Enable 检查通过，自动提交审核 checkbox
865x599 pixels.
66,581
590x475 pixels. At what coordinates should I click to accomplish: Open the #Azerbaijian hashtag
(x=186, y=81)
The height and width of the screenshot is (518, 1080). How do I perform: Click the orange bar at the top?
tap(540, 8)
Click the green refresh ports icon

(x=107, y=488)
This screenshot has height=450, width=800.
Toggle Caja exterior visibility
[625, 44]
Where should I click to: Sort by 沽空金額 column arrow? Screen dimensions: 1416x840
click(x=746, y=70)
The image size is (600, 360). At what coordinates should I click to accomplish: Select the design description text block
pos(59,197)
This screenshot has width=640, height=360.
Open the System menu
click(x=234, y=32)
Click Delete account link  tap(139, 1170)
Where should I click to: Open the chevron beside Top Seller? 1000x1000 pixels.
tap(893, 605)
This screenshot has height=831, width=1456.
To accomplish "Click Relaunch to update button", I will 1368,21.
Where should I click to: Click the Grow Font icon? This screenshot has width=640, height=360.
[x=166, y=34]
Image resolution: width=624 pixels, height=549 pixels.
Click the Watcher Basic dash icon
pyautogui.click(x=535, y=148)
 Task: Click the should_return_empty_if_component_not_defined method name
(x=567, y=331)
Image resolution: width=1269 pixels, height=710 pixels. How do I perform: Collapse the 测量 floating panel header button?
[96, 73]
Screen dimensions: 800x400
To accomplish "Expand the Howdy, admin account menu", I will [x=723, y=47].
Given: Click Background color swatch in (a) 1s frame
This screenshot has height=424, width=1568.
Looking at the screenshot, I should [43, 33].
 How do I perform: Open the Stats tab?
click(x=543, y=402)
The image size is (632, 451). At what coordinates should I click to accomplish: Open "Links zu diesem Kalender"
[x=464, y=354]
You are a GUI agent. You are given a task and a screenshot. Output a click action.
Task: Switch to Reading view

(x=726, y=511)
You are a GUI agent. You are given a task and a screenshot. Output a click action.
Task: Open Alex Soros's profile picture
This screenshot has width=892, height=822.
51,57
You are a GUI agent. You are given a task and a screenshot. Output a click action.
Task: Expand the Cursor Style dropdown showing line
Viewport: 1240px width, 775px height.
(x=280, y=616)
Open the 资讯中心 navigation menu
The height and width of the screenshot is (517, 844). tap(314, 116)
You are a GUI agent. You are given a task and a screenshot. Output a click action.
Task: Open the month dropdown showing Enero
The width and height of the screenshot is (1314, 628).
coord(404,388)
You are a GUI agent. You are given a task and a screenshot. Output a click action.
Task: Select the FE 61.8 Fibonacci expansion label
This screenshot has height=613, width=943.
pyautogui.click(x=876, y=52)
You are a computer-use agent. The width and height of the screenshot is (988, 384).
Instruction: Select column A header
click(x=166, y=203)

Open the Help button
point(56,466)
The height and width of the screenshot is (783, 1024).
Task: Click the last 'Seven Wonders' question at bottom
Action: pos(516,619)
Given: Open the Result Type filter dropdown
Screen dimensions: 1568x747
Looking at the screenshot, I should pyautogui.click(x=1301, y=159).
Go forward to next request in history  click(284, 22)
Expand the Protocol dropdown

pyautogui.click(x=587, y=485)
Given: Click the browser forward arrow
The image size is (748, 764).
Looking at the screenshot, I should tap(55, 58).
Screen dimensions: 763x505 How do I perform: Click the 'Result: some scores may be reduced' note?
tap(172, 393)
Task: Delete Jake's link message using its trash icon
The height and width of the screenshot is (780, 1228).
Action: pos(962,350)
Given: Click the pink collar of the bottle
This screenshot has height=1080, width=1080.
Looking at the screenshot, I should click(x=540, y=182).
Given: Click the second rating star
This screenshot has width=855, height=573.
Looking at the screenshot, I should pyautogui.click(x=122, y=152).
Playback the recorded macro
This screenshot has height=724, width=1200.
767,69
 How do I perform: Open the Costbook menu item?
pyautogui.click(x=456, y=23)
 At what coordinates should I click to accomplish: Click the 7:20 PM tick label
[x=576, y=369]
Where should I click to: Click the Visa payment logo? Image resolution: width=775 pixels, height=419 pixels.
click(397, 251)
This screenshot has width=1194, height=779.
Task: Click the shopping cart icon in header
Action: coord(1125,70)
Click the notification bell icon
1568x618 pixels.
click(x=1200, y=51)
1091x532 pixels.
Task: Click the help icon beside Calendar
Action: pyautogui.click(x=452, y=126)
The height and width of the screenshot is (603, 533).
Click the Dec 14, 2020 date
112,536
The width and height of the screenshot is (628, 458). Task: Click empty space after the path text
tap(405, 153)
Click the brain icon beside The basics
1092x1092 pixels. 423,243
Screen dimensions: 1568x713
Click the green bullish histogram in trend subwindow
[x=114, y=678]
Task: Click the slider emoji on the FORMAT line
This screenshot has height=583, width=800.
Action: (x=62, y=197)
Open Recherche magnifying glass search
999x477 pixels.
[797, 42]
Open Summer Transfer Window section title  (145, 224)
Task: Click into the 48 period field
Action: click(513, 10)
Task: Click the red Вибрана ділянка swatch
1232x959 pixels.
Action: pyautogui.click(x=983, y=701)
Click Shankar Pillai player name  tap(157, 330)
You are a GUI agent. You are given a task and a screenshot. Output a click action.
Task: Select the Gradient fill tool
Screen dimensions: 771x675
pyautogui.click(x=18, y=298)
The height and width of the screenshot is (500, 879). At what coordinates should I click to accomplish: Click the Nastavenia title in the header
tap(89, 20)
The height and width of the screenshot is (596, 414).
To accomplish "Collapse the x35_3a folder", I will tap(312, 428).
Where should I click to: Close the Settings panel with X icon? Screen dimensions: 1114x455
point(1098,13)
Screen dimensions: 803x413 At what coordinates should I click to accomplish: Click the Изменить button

* EXERCISE BRIEF
Give back every line of the data above exactly as written.

* RESULT OF THIS EXERCISE
Enable 检查通过，自动提交审核 checkbox
865x599 pixels.
66,581
590x475 pixels. At what coordinates should I click to accomplish: Open the #Azerbaijian hashtag
(x=186, y=81)
The height and width of the screenshot is (518, 1080). How do I perform: Click the orange bar at the top?
tap(540, 8)
Click the green refresh ports icon

(x=107, y=488)
This screenshot has height=450, width=800.
Toggle Caja exterior visibility
[625, 44]
Where should I click to: Sort by 沽空金額 column arrow? Screen dimensions: 1416x840
click(x=746, y=70)
The image size is (600, 360). At what coordinates should I click to accomplish: Select the design description text block
pos(59,197)
This screenshot has width=640, height=360.
Open the System menu
click(x=234, y=32)
Click Delete account link  tap(139, 1170)
Where should I click to: Open the chevron beside Top Seller? 1000x1000 pixels.
tap(893, 605)
This screenshot has height=831, width=1456.
To accomplish "Click Relaunch to update button", I will 1368,21.
Where should I click to: Click the Grow Font icon? This screenshot has width=640, height=360.
[x=166, y=34]
Image resolution: width=624 pixels, height=549 pixels.
Click the Watcher Basic dash icon
pyautogui.click(x=535, y=148)
 Task: Click the should_return_empty_if_component_not_defined method name
(x=567, y=331)
Image resolution: width=1269 pixels, height=710 pixels. How do I perform: Collapse the 测量 floating panel header button?
[96, 73]
Screen dimensions: 800x400
To accomplish "Expand the Howdy, admin account menu", I will [x=723, y=47].
Given: Click Background color swatch in (a) 1s frame
This screenshot has height=424, width=1568.
Looking at the screenshot, I should [43, 33].
 How do I perform: Open the Stats tab?
click(x=543, y=402)
The image size is (632, 451). At what coordinates should I click to accomplish: Open "Links zu diesem Kalender"
[x=464, y=354]
You are a GUI agent. You are given a task and a screenshot. Output a click action.
Task: Switch to Reading view

(x=726, y=511)
You are a GUI agent. You are given a task and a screenshot. Output a click action.
Task: Open Alex Soros's profile picture
This screenshot has width=892, height=822.
51,57
You are a GUI agent. You are given a task and a screenshot. Output a click action.
Task: Expand the Cursor Style dropdown showing line
Viewport: 1240px width, 775px height.
(x=280, y=616)
Open the 资讯中心 navigation menu
The height and width of the screenshot is (517, 844). tap(314, 116)
You are a GUI agent. You are given a task and a screenshot. Output a click action.
Task: Open the month dropdown showing Enero
The width and height of the screenshot is (1314, 628).
coord(404,388)
You are a GUI agent. You are given a task and a screenshot. Output a click action.
Task: Select the FE 61.8 Fibonacci expansion label
This screenshot has height=613, width=943.
pyautogui.click(x=876, y=52)
You are a computer-use agent. The width and height of the screenshot is (988, 384).
Instruction: Select column A header
click(x=166, y=203)

Open the Help button
point(56,466)
The height and width of the screenshot is (783, 1024).
Task: Click the last 'Seven Wonders' question at bottom
Action: pos(516,619)
Given: Open the Result Type filter dropdown
Screen dimensions: 1568x747
Looking at the screenshot, I should pyautogui.click(x=1301, y=159).
Go forward to next request in history  click(284, 22)
Expand the Protocol dropdown

pyautogui.click(x=587, y=485)
Given: Click the browser forward arrow
The image size is (748, 764).
Looking at the screenshot, I should tap(55, 58).
Screen dimensions: 763x505 How do I perform: Click the 'Result: some scores may be reduced' note?
tap(172, 393)
Task: Delete Jake's link message using its trash icon
The height and width of the screenshot is (780, 1228).
Action: pos(962,350)
Given: Click the pink collar of the bottle
This screenshot has height=1080, width=1080.
Looking at the screenshot, I should click(x=540, y=182).
Given: Click the second rating star
This screenshot has width=855, height=573.
Looking at the screenshot, I should pyautogui.click(x=122, y=152).
Playback the recorded macro
This screenshot has height=724, width=1200.
767,69
 How do I perform: Open the Costbook menu item?
pyautogui.click(x=456, y=23)
 At what coordinates should I click to accomplish: Click the 7:20 PM tick label
[x=576, y=369]
Where should I click to: Click the Visa payment logo? Image resolution: width=775 pixels, height=419 pixels.
click(397, 251)
This screenshot has width=1194, height=779.
Task: Click the shopping cart icon in header
Action: coord(1125,70)
Click the notification bell icon
1568x618 pixels.
click(x=1200, y=51)
1091x532 pixels.
Task: Click the help icon beside Calendar
Action: pyautogui.click(x=452, y=126)
The height and width of the screenshot is (603, 533).
Click the Dec 14, 2020 date
112,536
The width and height of the screenshot is (628, 458). Task: Click empty space after the path text
tap(405, 153)
Click the brain icon beside The basics
1092x1092 pixels. 423,243
Screen dimensions: 1568x713
Click the green bullish histogram in trend subwindow
[x=114, y=678]
Task: Click the slider emoji on the FORMAT line
This screenshot has height=583, width=800.
Action: (x=62, y=197)
Open Recherche magnifying glass search
999x477 pixels.
[797, 42]
Open Summer Transfer Window section title  (145, 224)
Task: Click into the 48 period field
Action: click(513, 10)
Task: Click the red Вибрана ділянка swatch
1232x959 pixels.
Action: pyautogui.click(x=983, y=701)
Click Shankar Pillai player name  tap(157, 330)
You are a GUI agent. You are given a task and a screenshot. Output a click action.
Task: Select the Gradient fill tool
Screen dimensions: 771x675
pyautogui.click(x=18, y=298)
The height and width of the screenshot is (500, 879). At what coordinates should I click to accomplish: Click the Nastavenia title in the header
tap(89, 20)
The height and width of the screenshot is (596, 414).
To accomplish "Collapse the x35_3a folder", I will tap(312, 428).
Where should I click to: Close the Settings panel with X icon? Screen dimensions: 1114x455
point(1098,13)
Screen dimensions: 803x413 At what coordinates should I click to accomplish: Click the Изменить button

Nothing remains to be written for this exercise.